For some weeks now, a couple has been picketing a local car dealer who, they say, “stole $7700 from our family.” I got one of their flyers once; it contained extensive documentation of the guy’s being a big jerk, but no details about the theft. So I can’t really take sides. I’ve bought enough cars not to put anything past a car dealer, but I’ve also worked in sales long enough to know customers are sometimes insane.
Anyway, they’ve been picketing, and occasionally drivers will honk at them to show support. So about a week ago, the dealer started putting people in cheap cartoon-character costumes out on the sidewalk. These characters carry signs with the dealer’s name, and the message “Please honk to say hello.”
The first time I drove by, I thought, hmm, that’s weird. The second time I got it. It’s a honk neutralizer! “Yes, people will honk,” says the evil car dealer, “But is it because they believe you? OR DO THEY JUST LOVE SCOOBY-DOO? You’ll never know!”
This has got to be the most impotent battle of wills I have ever seen. I’m generally conflict-avoidant, but I secretly kind of hopes it escalates. It has the potential to reach shocking new levels of lameness!
We’ve been fairly deeply immersed in the land of multiple identities here at the homestead. W. is turning out to be the Daniel Day-Lewis of toddlers, selecting a role and then not breaking character (or allowing anyone else to do so) for weeks on end. Why, for a full month, we were the stars of Maggie and the Ferocious Beast: I was Maggie, W. was her pig friend Hamilton, and R. was, of course, The Ferocious Beast.
“Come here and let Mommy put your shoes on.”
“Hey, whatcha doin’, cute boy?”
“I’m a cute PIG.”
All. Day. Long. (Perhaps needless to say, the entry title also comes from this part of the story.) (Less needless to say, I had not called him a sweet, beautiful boy. He may have been saving up adjectives.)
But it really got special when you took into consideration that (a) he was referring to his father as The Beast, and (b) we have to live in the world, which has other people in it. For instance, the helpful lady who worked at the pharmacy and tried to do her part to stomp out toddler lollygagging by telling W. “Sounds like your daddy’s calling you!” He looked up at her, flashed his sweetest smile, and corrected her: “He’s a beast!”
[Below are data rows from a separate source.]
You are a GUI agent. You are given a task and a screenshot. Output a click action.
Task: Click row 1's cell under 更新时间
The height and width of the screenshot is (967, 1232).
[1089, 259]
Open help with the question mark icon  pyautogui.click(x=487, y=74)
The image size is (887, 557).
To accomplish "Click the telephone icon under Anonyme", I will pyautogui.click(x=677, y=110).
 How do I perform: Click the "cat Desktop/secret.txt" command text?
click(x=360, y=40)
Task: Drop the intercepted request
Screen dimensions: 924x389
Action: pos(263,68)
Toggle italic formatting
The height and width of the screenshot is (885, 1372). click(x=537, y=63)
Also, if you happened to be at Santa Monica Beach a few weeks back and saw a frazzled-looking redhead chasing a small blond urchin and hollering, “No, honey! We can’t keep walking! We have to go see the beast!”? There was totally nothing weird going on there.
For a while, he became a wrecking-beam clown. You don’t know what that is, do you? Neither did I, so I asked. A wrecking-beam clown is “a monster you want to stay out of the way of.” His father was also a wrecking-beam clown. Me? I’m “Puppet.”
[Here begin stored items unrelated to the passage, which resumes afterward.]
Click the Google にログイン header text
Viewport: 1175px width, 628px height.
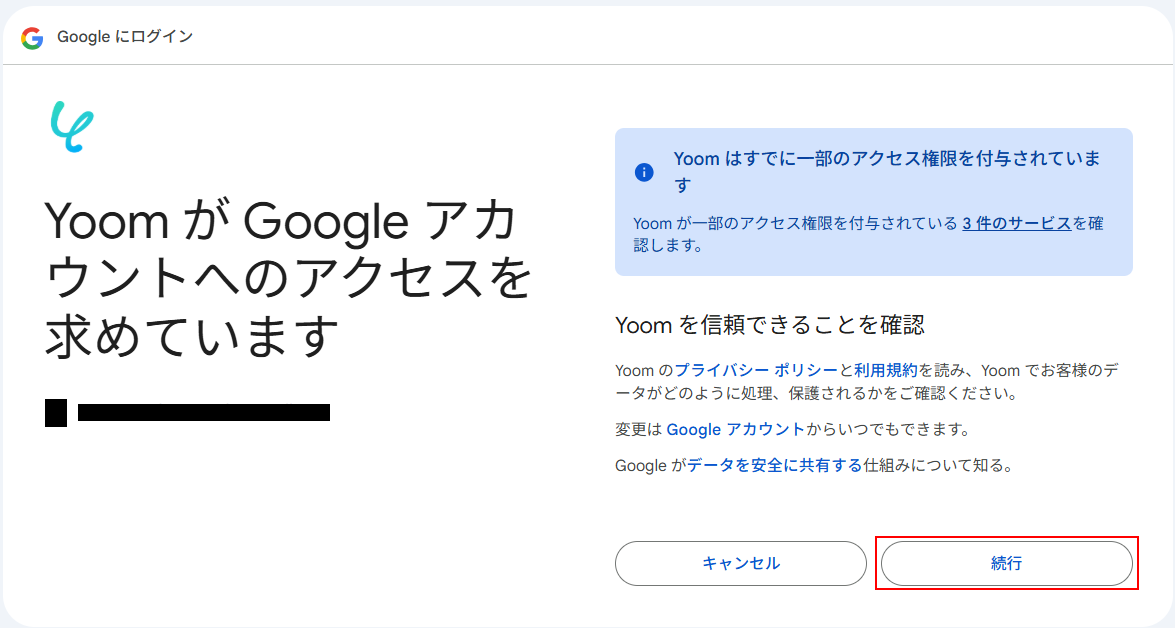pyautogui.click(x=125, y=37)
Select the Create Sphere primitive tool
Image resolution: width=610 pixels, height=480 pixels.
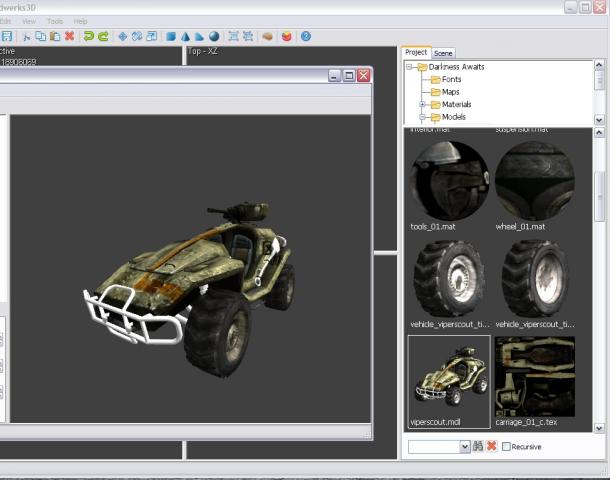(214, 36)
There’s nothing quite so validating as putting a bottle of dip on the dinner table and having your 2-year-old exclaim, “Salad dressing! Good puppet!”
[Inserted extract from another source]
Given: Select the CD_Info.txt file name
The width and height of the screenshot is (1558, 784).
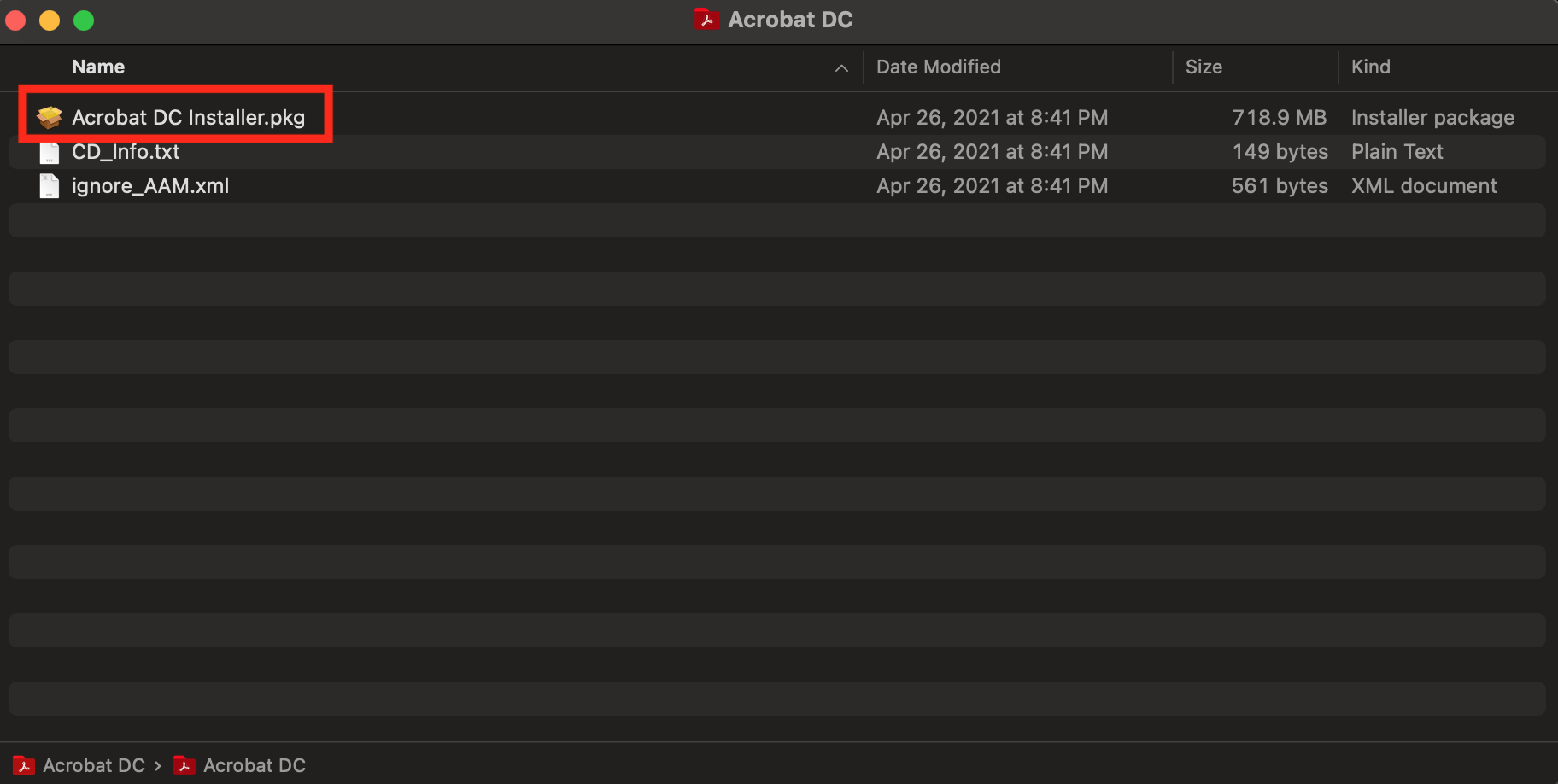Looking at the screenshot, I should pos(126,152).
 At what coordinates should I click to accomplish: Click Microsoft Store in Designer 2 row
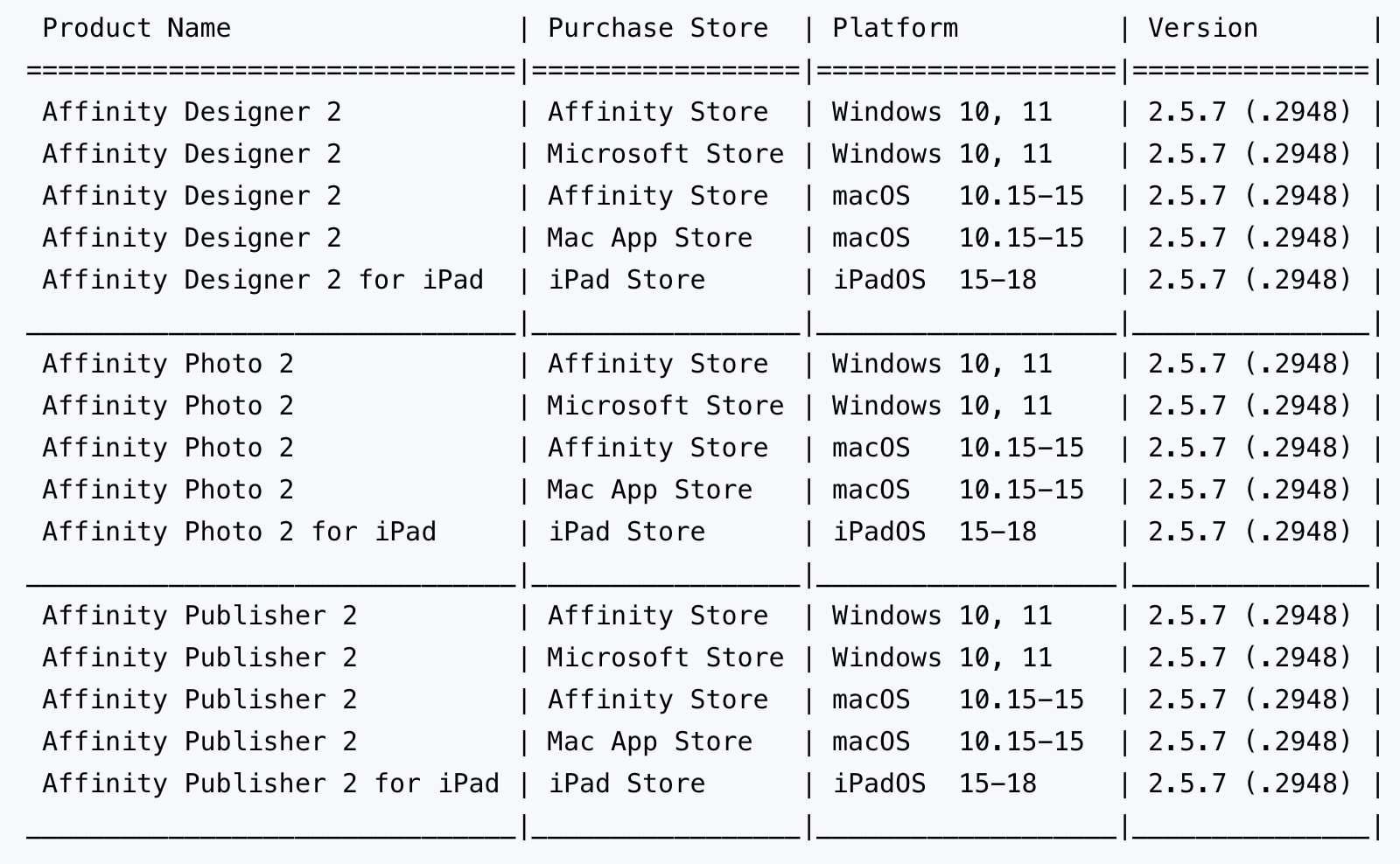coord(666,155)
I intentionally steered him toward Jack’s Big Music Show then (“you can be Jack, and I’ll be Mary, and your dad can be Mel, and Grandma L. can be Laurie Berkner!” How could a kid pass that up?) because it involved less explaining – like, why we would name an innocent child Hamilton and how my husband is not actually a beast. It didn’t take care of the problem of having people think I let my toddler call me by my first name (no! he calls me by OTHER people’s first names!), but I think I’m still ahead.
The fun part is, every time he calls me Mommy is as exciting as the very first time was.
For those of you who don’t know this already, I’ve had a terrible case of tendinitis; it’s slowly improving, but the result is that I have a ton of half-written entries that I never finished and published because the ouch set in.
My intention over the next week or so is to finish them all up – well, the ones that are still worth posting – and get them up here. This may not happen, because my arm could get worse again, but I’m going to try. The reason I tell you this is that I don’t want anyone to suddenly log on to 15 new entries and think I’ve gone on a coke-fueled blogging tear or anything.
Hey, I think I just named a band in that last sentence!
To those of you to whom I owe email – same excuse and proposed solution applies. Sorry! I love you! Please come back!